How to Create a Data Model in 9 Steps
Knowing how to create a data model is the first step toward building a successful app. This is the foundation of how you’ll transform your business requirements into reality.
In fact, all other elements of your app build on your data model.
However, coming up with an effective data model presents a few key challenges. This is a complex process, involving end-users, technical teams, and other business stakeholders.
Today, we’re going to look at exactly how you can create a successful data model.
First thing’s first, let’s start with the basics.
What is a data model?
A data model is an abstract overview of how your app stores, connects to, organizes, and manages data. This includes the values you need, where they come from, and how they’re structured.
This is distinct from a database schema, in a couple of ways:
- Your data model design encompasses how data is structured across all sources, whereas the schema typically only applies to a single source.
- The data model is more concerned with how data is structured in abstract terms, rather than the technical details of each individual source.
Data modeling is the process of creating a model based on your real-world data requirements.
The goal of data model creation is to build a framework for how your application will handle and process data. This then forms the basis of building out your app’s automation processes and user interfaces.
Why do you need a data model?
Perhaps a better question is ‘why do you need to explicitly build a data model?’ Every app has a data model. It’s really just a question of whether or not you’ve put the thought into creating the most effective one for your needs.
This impacts your information systems’ security, functionality, performance, scalability, and usability, to name just a few factors.
As such, it pays to get your data model right the first time around.
This is especially true when pulling data from sources within a single application. For example, some of the information you need might be contained in external sources, alongside an internal database.

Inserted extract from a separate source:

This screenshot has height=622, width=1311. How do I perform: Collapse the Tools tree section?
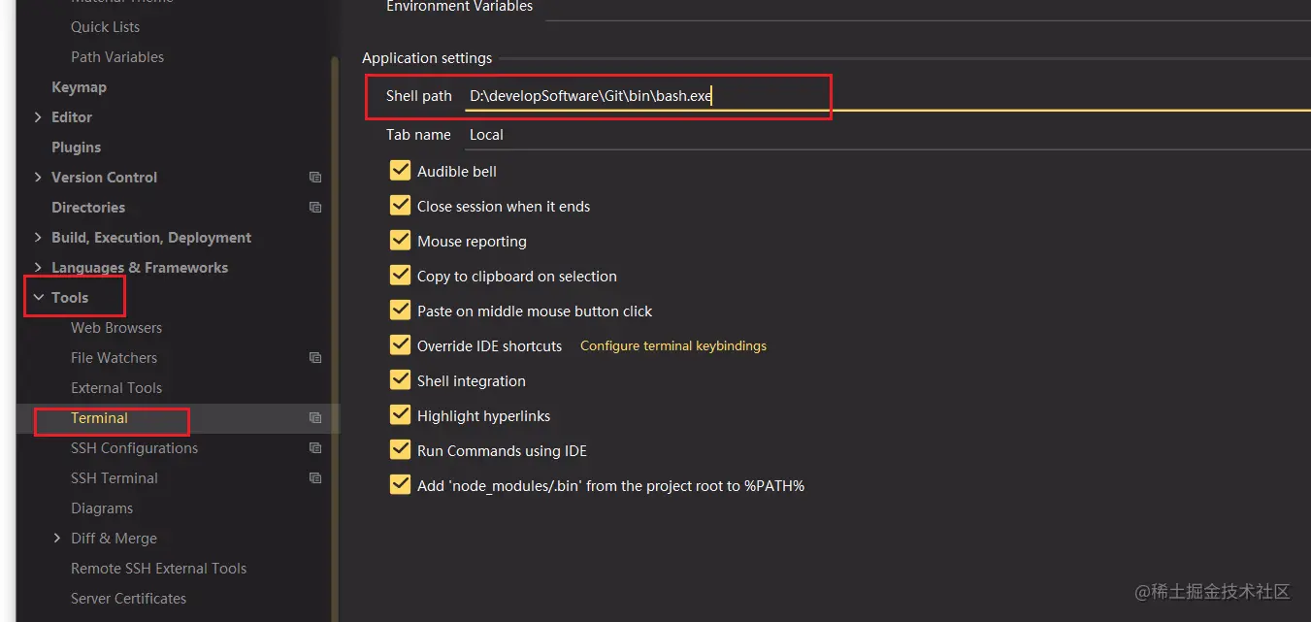click(38, 298)
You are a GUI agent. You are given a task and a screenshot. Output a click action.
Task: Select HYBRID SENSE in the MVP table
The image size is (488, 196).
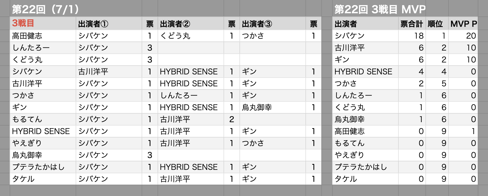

A large part of developing a data model is establishing the data you’ll need, and where it will come from.
Having an effective data model in place also allows you to ensure compatibility between multiple sources, optimum performance, scalability, and effective security within your data warehouse or other information assets.
How to create a data model for your app project in 9 steps
To ensure the best results, it’s useful to follow a reproducible framework.
Here are the specific steps you can follow to build the perfect data model for your next app project, along with all of the key things you’ll need to consider along the way.
1. Gather business requirements
The first step is gathering business requirements for how your application will process data. At this stage, requirements can be fairly general, and we don’t need to worry about specific variables just yet.
Essentially, gathering requirements means figuring out what your app will actually do, and a broad overview of what data you’ll need to achieve this.
This means engaging with different business stakeholders, including end-users, decision-makers, clients, and technical colleagues, to establish an overview of the app’s required functionality.
For example, if we were building an employee timesheet app, our high-level requirements would look something like this:
- Employees should be able to log hours against different projects.
- Project owners should be able to monitor time usage.
- Project owners should be able to query and approve timesheet submissions.
- The application should offer integration with CRM and billing platforms.
Of course, these are just a few illustrative examples of the kinds of requirements that we might settle on.
2. Define business processes
Next, we can start fleshing out our requirements into more specific processes. This means outlining what the application should do in response to different events and triggers. This includes system processes, as well as responses to user actions.
Again, we still want to do this in abstract terms, without worrying about specific variables.
This step is also known as creating a logical data model.
Later, we’ll use this information to build a more concrete data structure that deals more granularly with specific data elements - including relationships between data objects.
For now, though, we can simply outline our desired processes using non-technical, business language.
For example, we could outline the following business processes for our timesheet example:
- The application should calculate labor costs for all timesheet submissions.
- Project managers should be notified when an employee submits a relevant timesheet.
- Project managers should be able to view the status of each project, in terms of expenditure and time usage.
- Employees should be able to edit only their own submissions. Project managers should be able to edit any relevant submissions.
- The system should integrate with external platforms to generate and send invoices, based on project timesheets.
Again, these are just a few examples of business rules. The goal of logical modeling is to flesh out the different actions users can take, and how our application will respond, along with any other processes it might conduct in the background.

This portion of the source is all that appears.